Apply what you read →
[1] In the Bayesian cost model passage, how many tuning steps come before the posterior draws?
[2] List every argument passed to pm.sample in the Bayesian cost model passage, along with its value.
[3] Pick up the Bayesian cost model passage after its last line and keep writing it.
── Provided passage
Model: Linear predictor μ = α + β·X_standardized; observed daily cost ∼ Normal(μ, σ).
MCMC: 2,000 posterior draws (after 1,000 tuning) with target_accept=0.9 for stable inference.
import pymc3 as pm
with pm.Model() as wait_cost_model:
# Priors
α = pm.Normal("α", mu=0, sigma=1e4)
β = pm.Normal("β", mu=0, sigma=1e3, shape=X_train_s.shape[1])
σ = pm.HalfNormal("σ", sigma=1e4)
# Linear predictor
μ = α + pm.math.dot(X_train_s, β)
# Likelihood
Y_obs = pm.Normal("Y_obs", mu=μ, sigma=σ, observed=y_train)
# Sample posterior
trace = pm.sample(
draws=2000,
tune=1000,
target_accept=0.9,
return_inferencedata=True
)
Posterior Analysis & Point Predictions
- Posterior predictive: Sampling from Y_obs yields full predictive distributions, enabling both point forecasts (posterior means) and 94% Highest Posterior Density intervals.
- Evaluation: We compute MAE on held‑out days to gauge prediction accuracy.
import arviz as az
from sklearn.metrics import mean_absolute_error
# Posterior summary
az.summary(trace, round_to=2)
────
── Given information
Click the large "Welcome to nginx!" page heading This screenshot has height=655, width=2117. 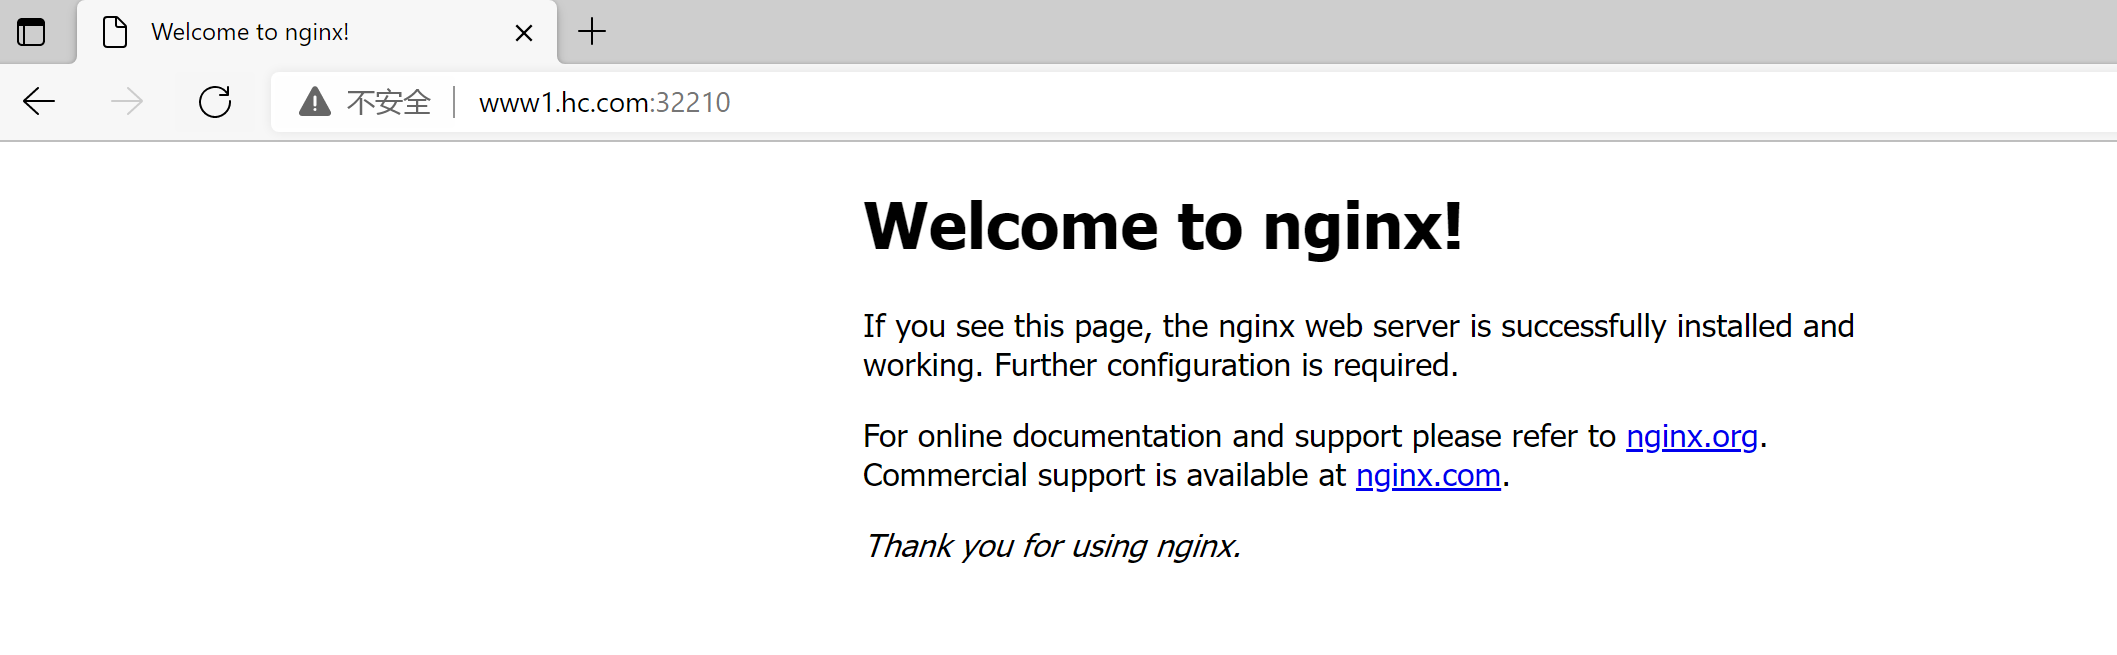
────
Expected results →
[1] 1,000 tuning steps

[2] draws=2000, tune=1000, target_accept=0.9, return_inferencedata=True

[3]
# Posterior predictive sampling
with wait_cost_model:
ppc = pm.sample_posterior_predictive(trace, var_names=["Y_obs"])
# Extract posterior means
α_post = trace.posterior["α"].mean().item()
β_post = trace.posterior["β"].mean(dim=["chain","draw"]).values
# Point predictions
y_pred = α_post + X_test_s.dot(β_post)
# Evaluate MAE
mae = mean_absolute_error(y_test, y_pred)
print(f"Test MAE: ${mae:.2f} per day")
Visualise Predictions & Credible Intervals
By varying one key feature (mean wait_days) while holding others at their median, we plot the posterior mean cost curve with its 94% credible band—illustrating both the expected cost impact and our uncertainty.
import numpy as np
import matplotlib.pyplot as plt
# Vary mean wait_days; hold other features at median
grid_wait = np.linspace(X_train_s[:,0].min(), X_train_s[:,0].max(), 100)
grid = np.tile(np.median(X_train_s, axis=0), (100,1))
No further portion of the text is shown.